Source: www.premiumtimesng.com

Controversy trails ‘plans’ to increase electricity tariffs

AEDC AEDC

There have been controversies over reported plans by Nigeria’s electricity Distribution Companies (DisCos) to implement an increase in tariffs, leaving Nigerians deeply concerned about the potential impact on their lives.

The uncertainty surrounding the proposal has generated concerns among consumers and key institutions in the industry.

On 25 June, Daily Trust reported that DisCos, in a note to their customers, had informed of an increase in electricity tariff effective 1 July.

The DisCos statement suggested that the tariff increase is a response to the floating of the naira and aims to ensure that the electricity industry remains financially viable and sustainable in the face of currency challenges.

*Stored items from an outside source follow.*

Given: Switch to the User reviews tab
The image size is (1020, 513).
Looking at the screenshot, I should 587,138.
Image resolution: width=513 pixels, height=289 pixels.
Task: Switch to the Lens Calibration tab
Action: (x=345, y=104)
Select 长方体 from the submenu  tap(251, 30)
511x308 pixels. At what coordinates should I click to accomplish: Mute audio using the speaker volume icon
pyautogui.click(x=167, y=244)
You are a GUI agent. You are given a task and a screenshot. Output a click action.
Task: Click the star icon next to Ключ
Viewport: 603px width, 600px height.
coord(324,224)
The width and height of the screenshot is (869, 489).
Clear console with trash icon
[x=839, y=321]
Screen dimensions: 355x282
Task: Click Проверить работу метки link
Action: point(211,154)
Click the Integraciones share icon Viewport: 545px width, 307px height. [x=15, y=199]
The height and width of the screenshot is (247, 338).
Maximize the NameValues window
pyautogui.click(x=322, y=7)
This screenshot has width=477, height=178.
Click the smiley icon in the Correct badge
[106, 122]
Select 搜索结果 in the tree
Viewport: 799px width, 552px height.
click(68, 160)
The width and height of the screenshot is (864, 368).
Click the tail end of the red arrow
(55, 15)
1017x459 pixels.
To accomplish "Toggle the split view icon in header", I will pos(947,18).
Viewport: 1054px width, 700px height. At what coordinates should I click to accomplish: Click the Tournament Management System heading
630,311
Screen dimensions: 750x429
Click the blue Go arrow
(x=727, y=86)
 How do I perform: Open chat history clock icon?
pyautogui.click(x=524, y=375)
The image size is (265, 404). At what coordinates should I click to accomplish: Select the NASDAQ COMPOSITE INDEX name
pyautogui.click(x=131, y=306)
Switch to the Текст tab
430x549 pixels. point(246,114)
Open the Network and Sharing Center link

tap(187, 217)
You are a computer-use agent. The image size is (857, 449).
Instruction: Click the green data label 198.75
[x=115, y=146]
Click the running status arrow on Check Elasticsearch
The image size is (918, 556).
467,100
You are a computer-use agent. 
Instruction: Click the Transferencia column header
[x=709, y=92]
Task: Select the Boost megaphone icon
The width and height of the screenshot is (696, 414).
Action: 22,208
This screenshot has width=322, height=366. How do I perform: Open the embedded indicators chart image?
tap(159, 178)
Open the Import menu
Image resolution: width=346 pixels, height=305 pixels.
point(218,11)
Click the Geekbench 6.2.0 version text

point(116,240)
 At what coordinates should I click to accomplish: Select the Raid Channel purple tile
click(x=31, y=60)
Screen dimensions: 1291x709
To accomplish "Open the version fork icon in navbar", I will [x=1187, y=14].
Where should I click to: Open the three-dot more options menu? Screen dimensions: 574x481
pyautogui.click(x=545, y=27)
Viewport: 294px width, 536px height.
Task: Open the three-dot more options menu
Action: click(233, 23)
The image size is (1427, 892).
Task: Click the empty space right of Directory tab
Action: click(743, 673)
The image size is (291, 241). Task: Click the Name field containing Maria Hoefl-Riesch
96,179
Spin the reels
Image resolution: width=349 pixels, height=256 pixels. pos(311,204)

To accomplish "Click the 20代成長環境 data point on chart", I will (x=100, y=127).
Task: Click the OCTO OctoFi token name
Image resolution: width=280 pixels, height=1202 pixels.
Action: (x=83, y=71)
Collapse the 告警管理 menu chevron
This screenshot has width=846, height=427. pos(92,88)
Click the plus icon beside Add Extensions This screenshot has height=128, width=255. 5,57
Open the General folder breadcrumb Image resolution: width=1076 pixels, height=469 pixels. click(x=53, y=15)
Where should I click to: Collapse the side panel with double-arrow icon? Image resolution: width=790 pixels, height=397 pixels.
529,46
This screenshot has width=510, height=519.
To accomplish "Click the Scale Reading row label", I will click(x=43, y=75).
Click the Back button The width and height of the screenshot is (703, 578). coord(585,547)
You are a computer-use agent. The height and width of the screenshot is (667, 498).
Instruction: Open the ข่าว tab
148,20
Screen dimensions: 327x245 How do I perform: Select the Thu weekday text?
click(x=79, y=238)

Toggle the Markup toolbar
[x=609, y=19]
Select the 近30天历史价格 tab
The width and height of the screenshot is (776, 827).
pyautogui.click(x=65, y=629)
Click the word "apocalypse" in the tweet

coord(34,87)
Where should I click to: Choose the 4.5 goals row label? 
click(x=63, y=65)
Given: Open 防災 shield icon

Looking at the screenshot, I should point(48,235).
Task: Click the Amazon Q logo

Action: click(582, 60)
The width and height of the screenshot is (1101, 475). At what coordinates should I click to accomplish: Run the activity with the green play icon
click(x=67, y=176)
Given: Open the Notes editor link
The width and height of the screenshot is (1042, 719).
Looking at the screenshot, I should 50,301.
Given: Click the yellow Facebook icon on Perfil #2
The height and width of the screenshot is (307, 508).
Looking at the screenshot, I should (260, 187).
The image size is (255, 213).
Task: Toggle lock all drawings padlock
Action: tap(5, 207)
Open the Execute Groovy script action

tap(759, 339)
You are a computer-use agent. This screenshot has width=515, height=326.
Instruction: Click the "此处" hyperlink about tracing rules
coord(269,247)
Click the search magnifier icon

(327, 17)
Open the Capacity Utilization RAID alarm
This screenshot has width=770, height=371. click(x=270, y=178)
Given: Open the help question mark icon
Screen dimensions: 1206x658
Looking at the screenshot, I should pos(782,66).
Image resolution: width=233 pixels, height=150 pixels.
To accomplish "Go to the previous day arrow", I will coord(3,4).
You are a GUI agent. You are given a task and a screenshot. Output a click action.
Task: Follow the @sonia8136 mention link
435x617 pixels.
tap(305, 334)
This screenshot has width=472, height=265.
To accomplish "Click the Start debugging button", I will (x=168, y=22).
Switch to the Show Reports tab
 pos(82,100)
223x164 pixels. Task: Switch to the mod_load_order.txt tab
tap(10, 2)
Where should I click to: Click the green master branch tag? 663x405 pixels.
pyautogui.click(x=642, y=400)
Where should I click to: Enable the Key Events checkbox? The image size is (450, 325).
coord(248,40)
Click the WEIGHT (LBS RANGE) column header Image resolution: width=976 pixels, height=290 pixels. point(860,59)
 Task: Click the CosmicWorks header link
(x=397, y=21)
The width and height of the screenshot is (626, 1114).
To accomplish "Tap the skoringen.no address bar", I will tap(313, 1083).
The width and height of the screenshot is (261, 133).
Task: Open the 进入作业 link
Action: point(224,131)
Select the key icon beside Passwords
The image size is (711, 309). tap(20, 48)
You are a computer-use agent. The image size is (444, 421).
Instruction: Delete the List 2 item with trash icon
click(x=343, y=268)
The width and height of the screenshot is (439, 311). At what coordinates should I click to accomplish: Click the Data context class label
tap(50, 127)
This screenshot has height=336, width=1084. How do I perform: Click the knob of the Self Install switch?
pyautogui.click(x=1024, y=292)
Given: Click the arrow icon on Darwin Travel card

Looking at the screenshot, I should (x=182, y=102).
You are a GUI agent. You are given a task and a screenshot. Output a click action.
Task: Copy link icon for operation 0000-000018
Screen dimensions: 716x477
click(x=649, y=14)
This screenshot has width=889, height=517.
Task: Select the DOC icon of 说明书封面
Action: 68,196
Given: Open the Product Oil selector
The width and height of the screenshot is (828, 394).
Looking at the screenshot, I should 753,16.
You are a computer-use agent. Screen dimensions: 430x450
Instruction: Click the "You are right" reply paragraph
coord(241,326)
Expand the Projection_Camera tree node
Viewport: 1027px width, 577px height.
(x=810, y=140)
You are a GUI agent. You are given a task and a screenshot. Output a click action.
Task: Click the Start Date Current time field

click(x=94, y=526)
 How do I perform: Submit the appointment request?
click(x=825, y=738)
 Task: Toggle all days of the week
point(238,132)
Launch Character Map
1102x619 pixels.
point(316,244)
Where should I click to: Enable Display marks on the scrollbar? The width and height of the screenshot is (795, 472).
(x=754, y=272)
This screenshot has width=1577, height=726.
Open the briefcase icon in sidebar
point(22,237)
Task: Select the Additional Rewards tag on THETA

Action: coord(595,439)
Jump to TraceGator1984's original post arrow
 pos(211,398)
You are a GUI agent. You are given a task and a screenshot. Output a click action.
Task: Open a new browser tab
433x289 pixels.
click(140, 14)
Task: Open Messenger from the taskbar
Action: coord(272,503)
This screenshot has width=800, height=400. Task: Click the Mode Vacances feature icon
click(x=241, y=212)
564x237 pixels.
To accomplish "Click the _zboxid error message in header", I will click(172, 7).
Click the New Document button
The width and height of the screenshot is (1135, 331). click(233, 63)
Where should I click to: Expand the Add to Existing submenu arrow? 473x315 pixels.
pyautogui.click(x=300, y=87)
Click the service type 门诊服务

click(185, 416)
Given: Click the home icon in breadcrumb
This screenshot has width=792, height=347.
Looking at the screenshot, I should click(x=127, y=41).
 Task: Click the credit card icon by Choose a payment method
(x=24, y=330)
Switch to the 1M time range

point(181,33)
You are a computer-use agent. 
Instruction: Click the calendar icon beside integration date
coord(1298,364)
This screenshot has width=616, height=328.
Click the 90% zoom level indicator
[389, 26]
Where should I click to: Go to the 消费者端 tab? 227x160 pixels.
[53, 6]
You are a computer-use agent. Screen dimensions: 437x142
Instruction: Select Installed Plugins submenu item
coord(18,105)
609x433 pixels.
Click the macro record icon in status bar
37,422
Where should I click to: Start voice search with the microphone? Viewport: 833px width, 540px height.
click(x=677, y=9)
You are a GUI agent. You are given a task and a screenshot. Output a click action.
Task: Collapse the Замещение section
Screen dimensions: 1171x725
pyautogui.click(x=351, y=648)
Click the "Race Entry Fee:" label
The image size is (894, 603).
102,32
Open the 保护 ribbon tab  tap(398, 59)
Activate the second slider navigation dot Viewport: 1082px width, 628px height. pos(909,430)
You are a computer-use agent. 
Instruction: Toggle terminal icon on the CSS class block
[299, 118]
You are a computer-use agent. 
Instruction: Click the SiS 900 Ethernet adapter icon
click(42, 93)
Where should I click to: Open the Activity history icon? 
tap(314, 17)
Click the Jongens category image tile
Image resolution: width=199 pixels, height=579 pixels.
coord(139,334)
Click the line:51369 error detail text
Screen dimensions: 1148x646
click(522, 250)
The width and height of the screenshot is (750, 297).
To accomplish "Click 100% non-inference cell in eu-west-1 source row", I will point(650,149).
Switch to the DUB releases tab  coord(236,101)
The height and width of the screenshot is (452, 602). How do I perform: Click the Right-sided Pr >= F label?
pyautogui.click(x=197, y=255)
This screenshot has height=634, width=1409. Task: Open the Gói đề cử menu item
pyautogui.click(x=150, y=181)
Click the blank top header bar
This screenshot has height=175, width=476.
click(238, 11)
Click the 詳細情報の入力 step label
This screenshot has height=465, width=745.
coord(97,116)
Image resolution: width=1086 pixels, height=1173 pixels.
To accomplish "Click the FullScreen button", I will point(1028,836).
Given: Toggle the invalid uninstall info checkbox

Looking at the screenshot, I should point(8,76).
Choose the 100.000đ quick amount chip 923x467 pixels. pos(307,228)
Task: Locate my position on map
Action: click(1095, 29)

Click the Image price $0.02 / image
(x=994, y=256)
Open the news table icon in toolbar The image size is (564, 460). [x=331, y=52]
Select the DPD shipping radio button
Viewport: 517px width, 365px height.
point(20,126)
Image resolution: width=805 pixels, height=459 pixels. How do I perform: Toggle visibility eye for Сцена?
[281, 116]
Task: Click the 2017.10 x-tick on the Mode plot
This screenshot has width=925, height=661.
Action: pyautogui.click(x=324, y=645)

“Under the MYTO 2022 guidelines, the previously set exchange rate of N441/1 dollar may now be revised to approximately N750/1 dollar, impacting the tariffs associated with your electricity consumption.

“For customers within bands B and C, with supply hours ranging from 12 to 16 per day, the new base tariff is expected to be N100 per kWh while Bands A with (20 hours and above) and B (16 to 20 hours) will experience comparatively higher tariffs.

“For customers with a prepaid meter, we encourage you to consider purchasing bulk energy units before the end of this month as this will allow you to take advantage of the current rates and potentially make savings before the new tariffs come into effect. For those on post-paid (estimated) billing, a significant increment is imminent in your monthly billing, starting from August,” Daily Trust quoted the AEDC statement.

IKEDC and EKEDC were also reported to have released similar press statements.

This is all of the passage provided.